Hello!
I'm relatively new (started a week ago) to creating MacOS applications. I had built an application in Python for Windows devices, and now I'm looking to distribute the beta to some friends who use Mac devices. I don't intend to put the app on the App Store, so I think that means I won't need to sandbox it.
I've figured out how to adapt all of the functionality of the app to work on MacOS. I'm able to get the app to run successfully after using py2app and setting the required permissions in my .plist file. However, I'm trying to sign and notarize the functioning application and I'm hitting some challenges.
I've tried a few combinations of things, but to no avail and I'm hoping someone can help me.
I start by running the following to build my .app bundle:
python setup.py py2app
from setuptools import setup
import os
APP = ['App Name.py']
DATA_FILES = [
('static', ['path/to/icons', 'path/to/styles']),
('static/fonts/Inter', ['path/to/font']),
]
OPTIONS = {
'argv_emulation': True,
'iconfile': 'App Name.icns',
'packages': ['chardet', 'charset_normalizer', 'soundfile', 'sounddevice', '_sounddevice_data'],
'plist': {
'CFBundleIdentifier': 'com.companyname.appname',
'CFBundleName': 'App Name',
'CFBundleVersion': '1.0.0',
'CFBundleShortVersionString': '1.0.0',
'CFBundleExecutable': 'App Name',
'CFBundleIconFile': 'App Name.icns',
'NSMicrophoneUsageDescription': 'We need access to your microphone to provide transcripts of what you say.',
'com.apple.security.cs.allow-unsigned-executable-memory': True,
'com.apple.security.cs.disable-library-validation': True,
'com.apple.security.cs.allow-jit': True,
},
}
setup(
app=APP,
data_files=DATA_FILES,
options={'py2app': OPTIONS},
setup_requires=['py2app'],
)
os.system('find "dist/App Name.app" -iname "*.so" -or -iname "*.dylib" | while read libfile; do codesign -s "DEVELOPER CERTIFICATE" --timestamp -o runtime --entitlements Info.plist "${libfile}"; done;')

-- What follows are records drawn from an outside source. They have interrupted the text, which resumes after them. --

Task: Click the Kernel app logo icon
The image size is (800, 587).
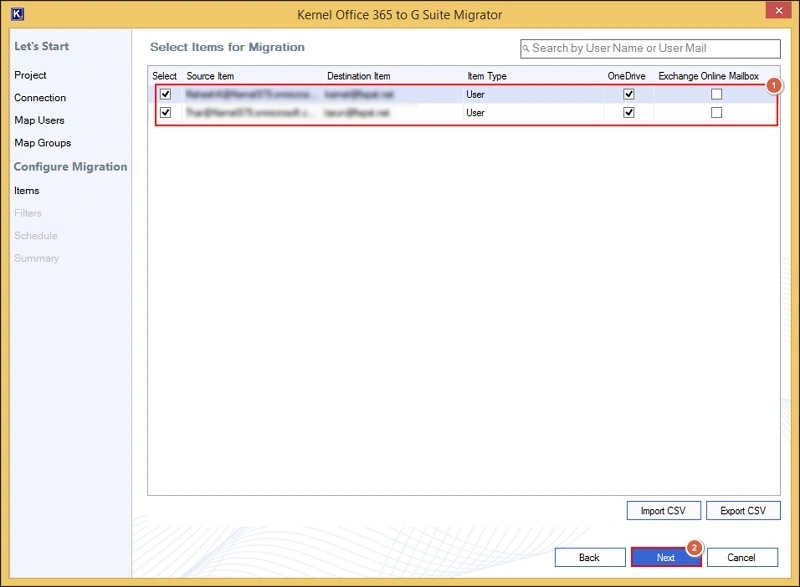Action: pyautogui.click(x=17, y=14)
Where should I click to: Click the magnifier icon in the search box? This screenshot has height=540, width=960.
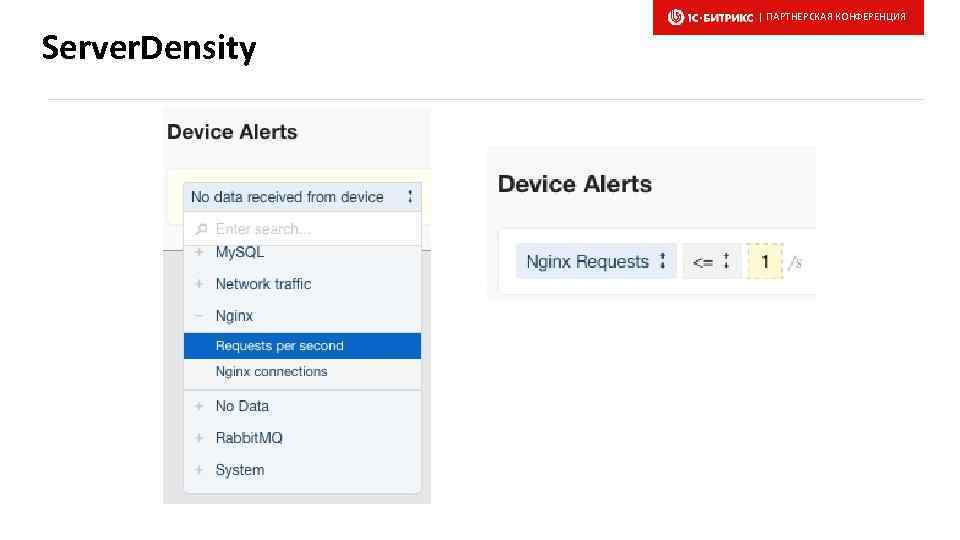point(202,229)
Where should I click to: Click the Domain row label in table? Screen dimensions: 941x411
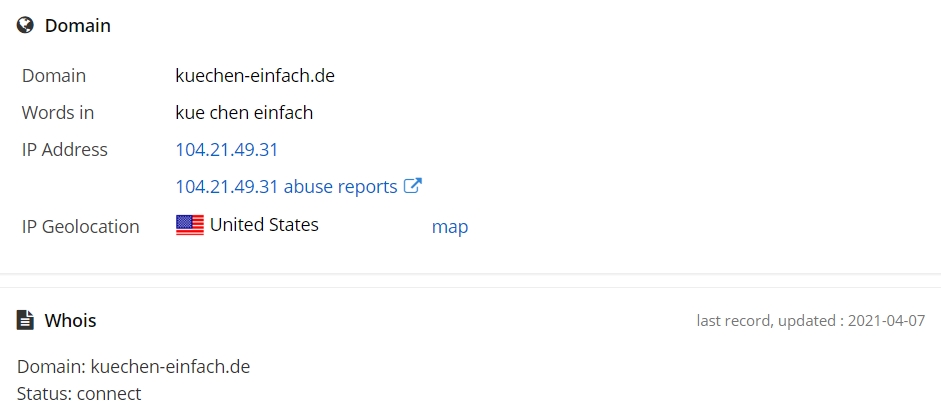pos(53,76)
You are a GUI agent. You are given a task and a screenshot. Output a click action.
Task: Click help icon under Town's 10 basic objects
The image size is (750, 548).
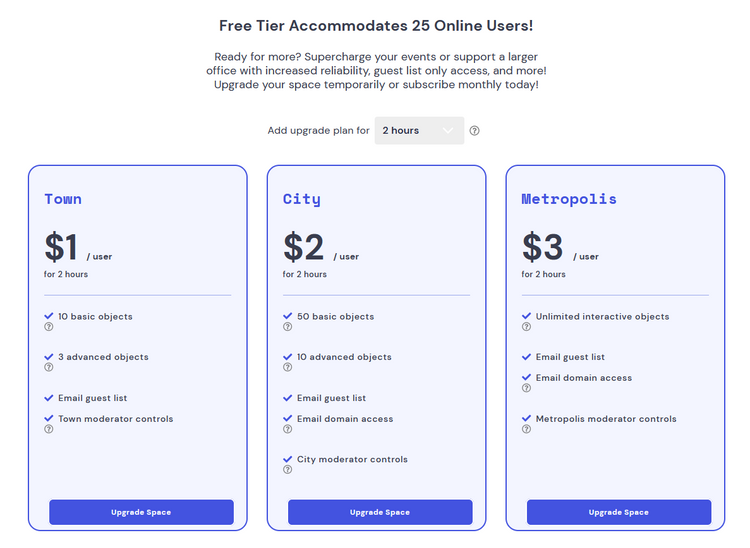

Note that I have some codesigning happening at the bottom based on what I'd seen in some of the other forum posts. After running this, the standalone app works as expected on my computer. I've tried a few things from here, including:
- Creating a .dmg of the .app and submitting that for notarization - the response from the notary service just says "invalid" and I'm not sure how to get more details on why the request was invalid.
- Codesigning the .app - in this case, the
codesignaction appears to work when I run it in the terminal. When I double click on the .app bundle after codesigning, the app encounters a fatal error when launching (no errors are reported when launching this from the terminal and no crash logs are created either). - Creating a .dmg of the .app, codesigning the .dmg, and submitting that for notarization - this resulted in an "invalid" response from the notary service (same as #1), but it wasn't clear why my request had failed.
My codesign script looks like this. I've tried this with and without the entitlements record. I've also tried this with and without the --deep flag which seems to be a thing that other people have tried. For the Info.plist, I copied over the one that was automatically generated by py2app during the creation of the .app bundle, which looked to have all of the permissions my app needed.
codesign \
-vvv \
--strict \
--force \
--timestamp \
--options runtime \
--entitlements "Info.plist" \
--sign "Developer ID Application: MY NAME (LETTERS_AND_NUMBERS)" \
"dist/App Name.app"
My notarization request looks like this.
xcrun notarytool --vvv submit --wait --keychain-profile "profilename" "dist/App Name.dmg"
xcrun stapler staple "dist/App Name.dmg"
I had previously successfully codesigned and notarized a simple "hello world" app, so I'm fairly sure my credentials are correct for both my codesign and notarytool.